While debugging my massively multithreaded C++ application I would notice times where the application would seem to pause for a few moments. During one of these pauses I halted the application and attached to it with the debugger (GDB). From within GDB I listed (info threads), switched to (thread ) and looked at the stack (bt) of each thread running. I saw something surprising and very telling. Nearly every single thread that was supposed to be performing work was actually blocked on a mutex inside of either malloc or free.

It turns out that the standard C library, as provided by GNU, is not very good at multithreaded heap operations on multi-core systems. The system that I am developing on is a quad core hyperthreaded xeon. It also turns out that one of my most important libraries (SNMP++) does a lot of heap operations with new().

But I Don’t Use new(), I Create My Objects On The Stack!

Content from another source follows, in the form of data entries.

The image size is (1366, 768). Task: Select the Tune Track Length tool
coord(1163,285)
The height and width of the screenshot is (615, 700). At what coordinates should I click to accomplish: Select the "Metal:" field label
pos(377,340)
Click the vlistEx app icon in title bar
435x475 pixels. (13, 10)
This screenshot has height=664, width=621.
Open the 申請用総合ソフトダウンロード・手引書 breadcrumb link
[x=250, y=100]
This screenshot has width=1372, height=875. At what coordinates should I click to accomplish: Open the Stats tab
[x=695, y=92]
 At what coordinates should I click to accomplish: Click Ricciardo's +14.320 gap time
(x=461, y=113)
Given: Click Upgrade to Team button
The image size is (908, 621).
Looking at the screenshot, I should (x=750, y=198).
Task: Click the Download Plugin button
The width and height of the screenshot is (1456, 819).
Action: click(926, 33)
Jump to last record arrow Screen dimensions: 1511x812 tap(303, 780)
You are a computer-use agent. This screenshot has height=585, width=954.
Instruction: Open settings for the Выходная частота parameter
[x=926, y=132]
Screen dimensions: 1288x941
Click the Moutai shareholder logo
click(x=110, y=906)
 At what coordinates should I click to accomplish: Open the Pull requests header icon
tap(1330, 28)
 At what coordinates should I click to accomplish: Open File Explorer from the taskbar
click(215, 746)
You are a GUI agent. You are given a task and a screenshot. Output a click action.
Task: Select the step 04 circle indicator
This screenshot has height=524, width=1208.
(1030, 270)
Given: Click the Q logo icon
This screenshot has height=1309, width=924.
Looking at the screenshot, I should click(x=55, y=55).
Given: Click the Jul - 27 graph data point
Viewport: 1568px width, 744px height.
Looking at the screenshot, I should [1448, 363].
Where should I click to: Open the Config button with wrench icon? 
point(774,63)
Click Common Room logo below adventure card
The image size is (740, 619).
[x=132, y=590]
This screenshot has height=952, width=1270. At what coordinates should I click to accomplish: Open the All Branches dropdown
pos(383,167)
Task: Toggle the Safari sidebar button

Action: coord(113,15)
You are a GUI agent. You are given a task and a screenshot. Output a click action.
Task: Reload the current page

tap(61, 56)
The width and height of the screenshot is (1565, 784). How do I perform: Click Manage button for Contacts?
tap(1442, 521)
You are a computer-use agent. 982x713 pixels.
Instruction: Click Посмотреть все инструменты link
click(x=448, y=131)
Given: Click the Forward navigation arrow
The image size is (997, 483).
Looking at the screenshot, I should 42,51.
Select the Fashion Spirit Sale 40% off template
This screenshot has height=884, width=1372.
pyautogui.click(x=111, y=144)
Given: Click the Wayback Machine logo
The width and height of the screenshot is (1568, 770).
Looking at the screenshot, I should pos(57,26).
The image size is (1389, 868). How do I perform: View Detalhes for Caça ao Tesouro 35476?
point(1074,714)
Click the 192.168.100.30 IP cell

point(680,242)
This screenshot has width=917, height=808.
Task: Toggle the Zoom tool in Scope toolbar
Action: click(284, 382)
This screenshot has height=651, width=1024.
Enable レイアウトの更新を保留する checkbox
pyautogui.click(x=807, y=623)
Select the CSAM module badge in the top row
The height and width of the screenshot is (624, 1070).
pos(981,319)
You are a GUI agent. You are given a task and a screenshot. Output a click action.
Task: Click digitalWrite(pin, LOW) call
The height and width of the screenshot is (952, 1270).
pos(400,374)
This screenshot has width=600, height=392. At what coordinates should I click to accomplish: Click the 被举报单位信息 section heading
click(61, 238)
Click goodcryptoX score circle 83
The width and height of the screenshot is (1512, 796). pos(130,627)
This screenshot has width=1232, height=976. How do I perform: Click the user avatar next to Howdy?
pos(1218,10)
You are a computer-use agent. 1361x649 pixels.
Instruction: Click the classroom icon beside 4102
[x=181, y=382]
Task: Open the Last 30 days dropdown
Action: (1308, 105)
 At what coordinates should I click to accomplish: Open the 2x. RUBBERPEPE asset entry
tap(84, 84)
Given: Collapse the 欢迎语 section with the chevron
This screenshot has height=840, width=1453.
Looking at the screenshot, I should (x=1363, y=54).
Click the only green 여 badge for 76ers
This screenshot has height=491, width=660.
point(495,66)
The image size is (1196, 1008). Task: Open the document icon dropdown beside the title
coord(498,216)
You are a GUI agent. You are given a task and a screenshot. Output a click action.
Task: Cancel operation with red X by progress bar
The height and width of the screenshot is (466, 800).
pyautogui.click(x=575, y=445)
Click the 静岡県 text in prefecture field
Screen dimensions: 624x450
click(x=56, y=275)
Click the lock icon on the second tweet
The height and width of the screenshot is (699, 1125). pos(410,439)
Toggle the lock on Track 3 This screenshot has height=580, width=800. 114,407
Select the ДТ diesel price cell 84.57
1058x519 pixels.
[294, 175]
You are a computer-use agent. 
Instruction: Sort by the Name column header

Is that right? Do you never use std::string or std::vector? It turns out that most of the standard containers use dynamic memory allocation internally. They must, to manage data that is dynamically sized and larger than the stack. They use RAII techniques to hide that from the user.

The Solution

It seems that people smarter than I noticed this long before I. There are several solutions out there but most of them are commercial in nature. With one exception: google-perftools. The perftools are totally free for non-commercial and commercial use. Also, they worked the best of the two tools that I tried. Specifically, you are looking for the tcmalloc library. Tcmalloc does a runtime replacement of your malloc and free calls with high performance versions that are tuned to multi-core systems. I cannot fully quantify the performance changes I saw, but I can say that my application went from pausing on occasion for significant periods of time to running flawlessly with no pausing.